1. This forum section is a read-only archive which contains old newsgroup posts. If you wish to post a query, please do so in one of our main forum sections (here). This way you will get a faster, better response from the members on Motherboard Point.

Converting a floating point texture to a rgba texture so it's ready to be flipped to the screen ?! ;

Discussion in 'Nvidia' started by Skybuck Flying, Oct 2, 2009.

  1. I just gave this pipeline simulation a test... without actually using any
    simulator code yet...

    And it seems very limited... only 100.000 instructions can be recorded or
    so... maybe a 1.000.000 but that's very little... just an initializing loop
    takes like 8000 * 10 instructions = 80.000 instructions or so...

    So this pipeline simulation is not worth much... though maybe it could give
    some insight into some cycles or so...

    All in all probably not worth investigating any further since it's pretty
    clear that memory lookups slow it down... and other tests already show the
    cpu can't do anything else while it's waiting for memory or so ?!?

    At least it seemed like that for me... I could wrong though ;)

    Skybuck Flying, Oct 10, 2009
    1. Advertisements

  2. My latest insights into the possibility of executing corewars on a gpu have
    made me doubt if the performance is going to be any good... it's probably
    not going to be any faster than a cpu... maybe even significantly slower
    depending on the number of passes that are needed.

    Calculations also assume that all executors would actually run in parallel
    at full speed which is also probably a flawed assumption... this could mean
    that ultimate performance could even be far worse for gpu.
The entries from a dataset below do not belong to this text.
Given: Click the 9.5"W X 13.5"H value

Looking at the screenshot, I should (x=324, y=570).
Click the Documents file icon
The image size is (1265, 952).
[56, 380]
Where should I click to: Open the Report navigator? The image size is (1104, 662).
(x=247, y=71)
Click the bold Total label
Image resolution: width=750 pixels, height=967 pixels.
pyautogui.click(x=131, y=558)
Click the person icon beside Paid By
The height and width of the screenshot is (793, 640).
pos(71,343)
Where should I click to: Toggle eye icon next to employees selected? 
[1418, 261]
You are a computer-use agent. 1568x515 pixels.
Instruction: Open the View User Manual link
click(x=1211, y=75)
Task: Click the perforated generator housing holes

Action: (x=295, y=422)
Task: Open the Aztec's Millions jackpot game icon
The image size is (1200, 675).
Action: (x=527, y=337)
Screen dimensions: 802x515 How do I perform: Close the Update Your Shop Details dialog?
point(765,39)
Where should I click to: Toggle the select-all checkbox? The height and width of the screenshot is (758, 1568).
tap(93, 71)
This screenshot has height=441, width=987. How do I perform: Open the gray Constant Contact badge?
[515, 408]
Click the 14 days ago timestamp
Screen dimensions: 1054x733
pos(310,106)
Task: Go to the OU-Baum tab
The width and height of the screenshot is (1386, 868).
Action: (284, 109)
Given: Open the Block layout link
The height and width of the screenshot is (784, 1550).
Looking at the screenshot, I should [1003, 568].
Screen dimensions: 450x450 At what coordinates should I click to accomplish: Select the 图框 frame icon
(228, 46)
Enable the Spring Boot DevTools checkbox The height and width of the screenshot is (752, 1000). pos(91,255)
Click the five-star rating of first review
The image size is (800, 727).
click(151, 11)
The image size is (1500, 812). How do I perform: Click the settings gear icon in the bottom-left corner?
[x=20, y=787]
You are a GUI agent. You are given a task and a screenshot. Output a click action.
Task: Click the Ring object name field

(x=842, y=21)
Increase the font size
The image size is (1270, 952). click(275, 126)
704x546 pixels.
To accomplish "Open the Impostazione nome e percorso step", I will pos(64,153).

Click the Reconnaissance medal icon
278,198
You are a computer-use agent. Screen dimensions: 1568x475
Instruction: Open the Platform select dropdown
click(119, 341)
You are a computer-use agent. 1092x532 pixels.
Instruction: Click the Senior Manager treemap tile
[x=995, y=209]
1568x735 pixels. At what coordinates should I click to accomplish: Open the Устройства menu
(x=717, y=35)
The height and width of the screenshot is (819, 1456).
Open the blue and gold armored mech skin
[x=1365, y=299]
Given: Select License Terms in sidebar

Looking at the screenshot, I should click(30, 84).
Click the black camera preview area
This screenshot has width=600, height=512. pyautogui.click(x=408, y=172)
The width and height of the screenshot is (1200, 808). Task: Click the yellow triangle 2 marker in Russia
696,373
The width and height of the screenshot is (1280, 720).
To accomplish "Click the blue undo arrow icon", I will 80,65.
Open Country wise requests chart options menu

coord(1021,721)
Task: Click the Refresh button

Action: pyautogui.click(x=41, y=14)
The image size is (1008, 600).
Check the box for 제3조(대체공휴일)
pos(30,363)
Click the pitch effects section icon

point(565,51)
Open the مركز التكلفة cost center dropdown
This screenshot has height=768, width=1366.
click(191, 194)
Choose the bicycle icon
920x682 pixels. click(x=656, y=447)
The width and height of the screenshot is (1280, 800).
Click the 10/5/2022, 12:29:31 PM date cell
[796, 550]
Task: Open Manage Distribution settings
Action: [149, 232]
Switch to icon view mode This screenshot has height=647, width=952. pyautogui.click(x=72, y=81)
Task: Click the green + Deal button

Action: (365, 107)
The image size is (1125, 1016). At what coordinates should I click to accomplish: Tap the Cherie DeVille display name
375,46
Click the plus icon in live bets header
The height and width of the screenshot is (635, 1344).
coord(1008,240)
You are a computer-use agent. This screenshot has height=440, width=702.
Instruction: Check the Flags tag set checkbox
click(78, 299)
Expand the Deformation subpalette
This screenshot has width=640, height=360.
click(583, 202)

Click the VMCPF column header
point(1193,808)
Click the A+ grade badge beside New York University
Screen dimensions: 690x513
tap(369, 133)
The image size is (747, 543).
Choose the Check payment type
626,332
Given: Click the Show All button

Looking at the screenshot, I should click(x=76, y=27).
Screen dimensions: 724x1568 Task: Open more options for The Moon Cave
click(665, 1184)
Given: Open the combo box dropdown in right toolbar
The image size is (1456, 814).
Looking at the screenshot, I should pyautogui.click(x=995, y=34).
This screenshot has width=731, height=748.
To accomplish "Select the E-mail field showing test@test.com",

    Conclusions for parallel processors:

    1. Huge memory requirements just to be able to store stuff and also cache

    This is mostly where my current graphics card is kinda lacking... only 512
    MB... that's not really that much for parallel stuff... where for each
    parallel stuff only a little bit of work would be done ;)

    I could continue trying to develop something... but I now have serious
    doubts that it would achieve any good speed... at least with the current
    design... which is probably a very good design... maybe the best one... only
    the other idea might give some performance benefit the speculative execution
    one... but I doubt that will be any good for sequantial warriors... unless
    something more complex is done with loop iteration predict per processing
    element or so... that's a bit too advanced for my taste...

    I think it's time to start spending my time on other projects...

    Maybe in the future when programming has become more easy... and when more
    resources are available I might give it another try... but using opengl/cg
    shaders probably has too much programming overhead and especially to little
    resources available... hardware wise as well.. too little memory.

    It's kinda a bummer...

    I shall do one last calculation which would be an optimistic calculation
    just to see if something can be done:

    4 input textures + 4 output textures * 4 elements per texture * 3 bytes = 96

    512 MB / 96 = 5.33333333 mega elements per texture.

    5.3333333 mega sqrt = 2364x2364 texture size or so.

    core size = 8000 + warriors 2 * (8000 processes + 500 pspace) = 8.000 +
    17.000 = 25.000 elements + 10 for little overhead or so...

    Means 2364*2364 / 25010 = 223 simulators in gpu at best.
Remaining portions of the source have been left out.